Wild horse Foal, with mother Brandi, are seen on July 10, 2009 at the Smithsonian's National Zoo in Washington. In Kentucky, dozens of horses crashed into fences and stables after being frightened by a fireworks display. File Photo by Mehgan Murphy/National Zoo/UPI | License Photo
July 4 (UPI) -- Dozens of horses in Kentucky were frightened by the sounds of fireworks and crashed into stables and fences as they ran away Monday.
"These horses don't know what fireworks are all about," horse owner Wendy Winstead told WAVE. "I'm as patriotic as anybody else but this has got to stop."
A total of 68 horses were out to pasture when the fireworks went off Monday night, causing the horses to run in a panic. Many of the animals, including young foals, were injured as they ran into the structures.
"They took off running. I had mares and foals screaming like they were being terrorized," Winstead told WDRB.
Winstead, who owns Team Aloha, a horse training and breeding farm in Bagdad, Ky., said that someone could get hurt by frightened horses jumping over fences and onto the street.
"If a horse busts through a fence, gets out on the road, gets hit by a car, that's my liability," she said. "It could kill someone."
Horsebreeder Kathy Snyder said one of her horses died as a result of Fourth of July fireworks festivities.
The grass was wet. He ran spooked, scared out of his life and broke his hip," she said. "The next morning I had to have him euthanized."

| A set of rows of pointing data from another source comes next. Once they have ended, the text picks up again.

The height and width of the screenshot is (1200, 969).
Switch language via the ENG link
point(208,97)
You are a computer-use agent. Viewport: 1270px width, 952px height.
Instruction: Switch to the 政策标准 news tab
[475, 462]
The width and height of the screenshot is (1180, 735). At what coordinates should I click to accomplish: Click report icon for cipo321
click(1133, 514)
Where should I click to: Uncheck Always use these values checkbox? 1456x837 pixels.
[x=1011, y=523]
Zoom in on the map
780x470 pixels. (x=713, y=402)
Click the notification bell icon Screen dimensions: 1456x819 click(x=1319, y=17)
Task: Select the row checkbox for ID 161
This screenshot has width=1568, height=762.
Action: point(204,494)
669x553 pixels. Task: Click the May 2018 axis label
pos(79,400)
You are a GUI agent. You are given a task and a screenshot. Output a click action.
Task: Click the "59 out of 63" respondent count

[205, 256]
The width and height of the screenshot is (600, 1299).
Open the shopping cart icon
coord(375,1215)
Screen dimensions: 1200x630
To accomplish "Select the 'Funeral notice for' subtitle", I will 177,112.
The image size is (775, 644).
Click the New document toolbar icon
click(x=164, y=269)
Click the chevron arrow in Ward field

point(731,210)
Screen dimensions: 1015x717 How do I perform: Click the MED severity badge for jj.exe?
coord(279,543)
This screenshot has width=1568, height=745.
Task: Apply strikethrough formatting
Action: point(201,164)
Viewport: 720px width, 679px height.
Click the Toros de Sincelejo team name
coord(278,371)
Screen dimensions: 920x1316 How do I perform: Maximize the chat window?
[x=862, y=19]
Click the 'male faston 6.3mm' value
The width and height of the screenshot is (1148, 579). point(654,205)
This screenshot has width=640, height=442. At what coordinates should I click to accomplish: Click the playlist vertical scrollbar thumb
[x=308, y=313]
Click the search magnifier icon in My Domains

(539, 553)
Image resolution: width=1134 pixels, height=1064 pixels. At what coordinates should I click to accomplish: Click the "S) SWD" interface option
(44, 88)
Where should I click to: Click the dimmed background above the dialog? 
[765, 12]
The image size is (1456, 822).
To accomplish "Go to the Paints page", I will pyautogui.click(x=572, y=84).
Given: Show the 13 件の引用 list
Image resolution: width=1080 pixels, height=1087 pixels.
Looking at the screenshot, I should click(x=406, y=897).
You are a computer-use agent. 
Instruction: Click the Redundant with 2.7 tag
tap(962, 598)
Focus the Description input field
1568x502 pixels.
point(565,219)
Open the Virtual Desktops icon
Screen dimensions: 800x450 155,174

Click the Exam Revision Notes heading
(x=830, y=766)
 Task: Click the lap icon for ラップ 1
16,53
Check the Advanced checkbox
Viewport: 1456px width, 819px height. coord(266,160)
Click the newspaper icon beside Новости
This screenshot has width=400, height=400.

Horse reactions to fireworks are a common concern for horseowners and many take extra precautions to avoid problems on Independence Day.
"We typically keep our horses in the barn and turn up the radio and fans to help drown out some of the loud noises from fireworks and nearby parties," said Jennifer Whittle of TheHorse.com.
Other strategies include keeping horses in the stalls during firework displays or even providing sedatives for particularly anxious horses.